Confrontée à des maîtres « à la voix vibrante », qui avaient « le ton de l’oraison », elle se posait des questions majeures comme celle du lyrisme. Celui de Pierre Lartigue est subtil, écrit Claude Adelen, en rappelant son rôle dans la venue d’un lyrisme moderne. Face à la tentation de l’épanchement ou à celle, inverse, d’un hiératisme minimaliste, il n’allait pas de soi.

                  Et la question de la forme. Un penchant déclaré pour le vers impair, onze, treize syllabes, qui se nourrit, avec l’aide de Desnos, d’une réflexion sur le « piétinement » de l’alexandrin. L’exercice du sonnet et la sextine, « hélice d’écrire », son « obsédante et subtile machinerie », soit « six strophes de six vers terminés par six mots rimes distribués selon une permutation telle qu’une septième strophe redonnerait l’ordre de la première ». Dans celle qui a été retenue pour ce recueil, « Forêt », tournent les mots rimes bois, feuille, carte, trouve, sable, rouge. Cueillette de « petits bolets bruns comme des bouchons », de « coulemelles dressées parmi les feuilles » et cuisine : « poivrer saler ajouter très peu d’ail ». John Cage, dont Lartigue traduisit le Livre des champignonsy fait une apparition, expert sévère. On trouvera également une quatorzine, selon le même principe mais en quatorze strophes de quatorze vers, dédiée à France, petite boulangère de la Place Clichy, « la petite boulangère qui chante ».

                  Ce n’est pas un « goût d’antiquaire » qui l’entraîne vers une forme ancienne, mais « simplement une façon de rompre avec le flux univoque du discours ». Elle apporte « une sorte d’aise ». Pierre Lartigue ajoute : « je ne me prépare pas à accomplir un tour d’adresse. Au contraire, j’écris comme on s’égare. Comme on se perd au cœur d’une forêt ». Où, selon la leçon du cueilleur de champignons, « qui ne cherche pas souvent trouve ».

                  Il y a aussi la façon de s’approprier toute la plage formée par les deux pages d’un livre ouvert (celle du Coup de dés ?) comme on voit dans le poème « Peau de tigre » (« la vieille danse est morte Ma Jolie ») composé pour la danseuse Carolyn Carlson.
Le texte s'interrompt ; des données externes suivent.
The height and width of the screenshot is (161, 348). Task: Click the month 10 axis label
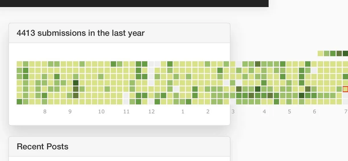[101, 112]
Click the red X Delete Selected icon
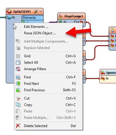The height and width of the screenshot is (135, 116). (x=18, y=126)

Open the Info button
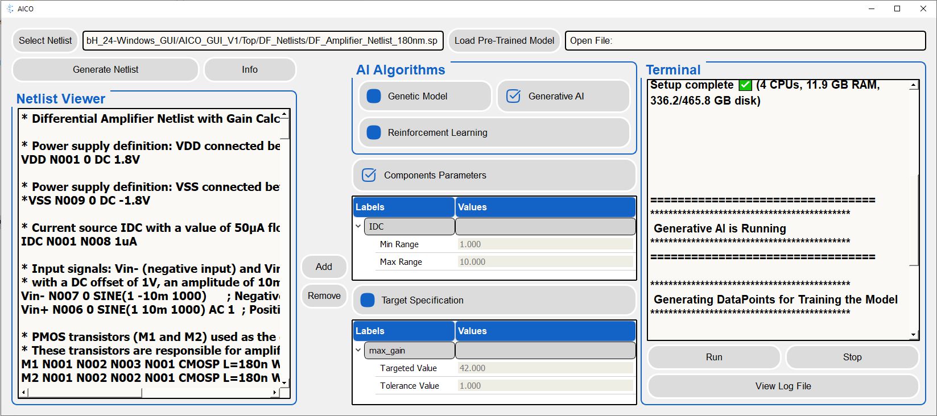tap(249, 69)
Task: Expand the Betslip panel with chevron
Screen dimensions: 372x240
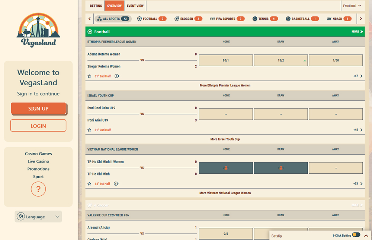Action: click(x=365, y=235)
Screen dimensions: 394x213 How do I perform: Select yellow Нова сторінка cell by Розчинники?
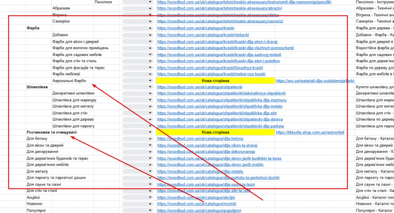(x=215, y=132)
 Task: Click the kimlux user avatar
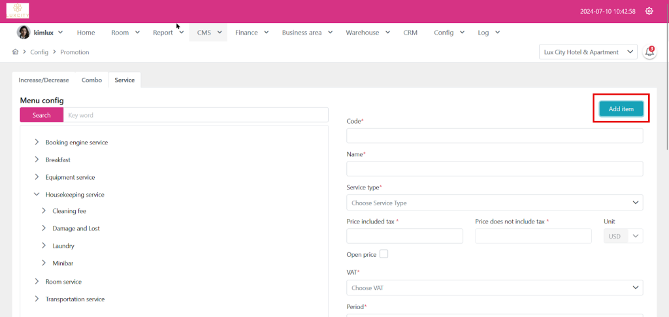pyautogui.click(x=24, y=32)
Et d’autres dispositions, qui jouent avec la justification du texte, avec les strophes et les colonnes.

                  « Comme on s’égare ». Et comme on s’envole : « l’exemple de Matisse », l’écriture danse de la main. « Et moi, dans la phrase à écrire, ne suis-je pas en train de tenter de réussir sur un autre plan ce qu’enfant je voulais accomplir par le bond, prendre mon vol. Voler en somme. Il faut que je fasse admettre ma folie », notait-il en 1991 dans un carnet inédit (publié dans le dossier qui lui a été consacré par Europe, n° 1063-1064). Plus qu’une tension, des moments en équilibreen résultent, tantôt marquant tantôt franchissant, bousculant les limites, s’amusant avec elles et mariant ce que communément on oppose : formes anciennes et modernité, prose et vers, rime et non rime. Sachant qu’ «on ne peut / séparer du songe la marche paisible de la pensée ». Ni le savant du populaire, de la comptine, en particulier, dont Pierre Lartigue établit une anthologie et dont les poèmes illustrent le lien avec l’écriture poétique moderne ; elle y affleure souvent, par exemple : « Et nous voyons du RER / Le piéton qui passe le pont /Serrant contre lui son imper / Est-ce Guillaume Apollinaire ? », ou, dans « Chant du marché Saint-Marcel » : « Dents sèches Dents de lait / Tu couds dans les œufs / Tu couds dans les yeux / Tu couds des vœux des noms des nœuds ».

                  Comme des îles, ces poèmes choisis dessinent un bel archipel singulier.